Set up server and load your library
Before starting your server, you need to set up shared_preload_libraries in postgresql.conf to the name of your customized libraries to have them uploaded at start-up. In the case of count_relations, it consists in adding that:
shared_preload_libraries = 'count_relations'
Check worker start
All the workers are called “bgworker: $NAME”, depending on the name you chose for your module.
In the case of count_relations:
ps x | grep bgworker
25146 ? Ss 0:00 postgres: bgworker: count relations
Then, for count_relations, you can also have a look at the logs of the server and you will see lines of that type, proving that the bgworker is working correctly.
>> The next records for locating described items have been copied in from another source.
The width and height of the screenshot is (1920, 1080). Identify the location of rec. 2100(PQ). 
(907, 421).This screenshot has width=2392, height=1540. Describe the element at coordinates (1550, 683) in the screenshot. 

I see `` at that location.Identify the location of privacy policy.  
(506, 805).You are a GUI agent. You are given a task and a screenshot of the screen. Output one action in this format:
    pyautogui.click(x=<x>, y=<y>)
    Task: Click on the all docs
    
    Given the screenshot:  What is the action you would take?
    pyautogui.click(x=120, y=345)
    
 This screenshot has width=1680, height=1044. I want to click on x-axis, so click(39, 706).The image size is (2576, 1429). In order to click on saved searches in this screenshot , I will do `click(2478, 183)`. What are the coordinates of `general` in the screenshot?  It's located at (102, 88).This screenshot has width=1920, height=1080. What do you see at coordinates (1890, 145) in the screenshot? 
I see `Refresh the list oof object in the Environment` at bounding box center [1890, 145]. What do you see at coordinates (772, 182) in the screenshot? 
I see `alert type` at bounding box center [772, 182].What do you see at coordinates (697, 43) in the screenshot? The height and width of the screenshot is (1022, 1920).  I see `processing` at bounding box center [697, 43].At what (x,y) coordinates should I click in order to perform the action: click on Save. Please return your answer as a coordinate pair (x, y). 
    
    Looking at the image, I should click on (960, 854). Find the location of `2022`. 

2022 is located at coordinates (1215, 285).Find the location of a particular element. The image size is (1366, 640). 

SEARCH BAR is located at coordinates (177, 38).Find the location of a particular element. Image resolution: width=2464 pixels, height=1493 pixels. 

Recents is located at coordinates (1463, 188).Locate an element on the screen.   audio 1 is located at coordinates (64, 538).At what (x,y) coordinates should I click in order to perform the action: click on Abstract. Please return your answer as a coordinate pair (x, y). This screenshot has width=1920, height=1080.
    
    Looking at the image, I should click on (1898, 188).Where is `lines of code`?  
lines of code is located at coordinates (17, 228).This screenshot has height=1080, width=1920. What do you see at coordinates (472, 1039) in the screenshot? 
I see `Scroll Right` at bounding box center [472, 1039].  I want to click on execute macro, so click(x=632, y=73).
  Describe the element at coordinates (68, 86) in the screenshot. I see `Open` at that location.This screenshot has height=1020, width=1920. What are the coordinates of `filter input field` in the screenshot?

LOG: Currently 292 relations in database
Rely on the worker_spi example
When writing a new worker, try not to write it from scratch but use as a base the code of worker_spi. This code already implements some methods that can be used generically like signal handling, latch management and database connection. So use it and abuse of it!
As a last word, it is important to understand that the example of bgworker made for this post is really basic, and touches only a tiny portion of what is available in the feature APIs, so be sure to have a look at the documentation for further details.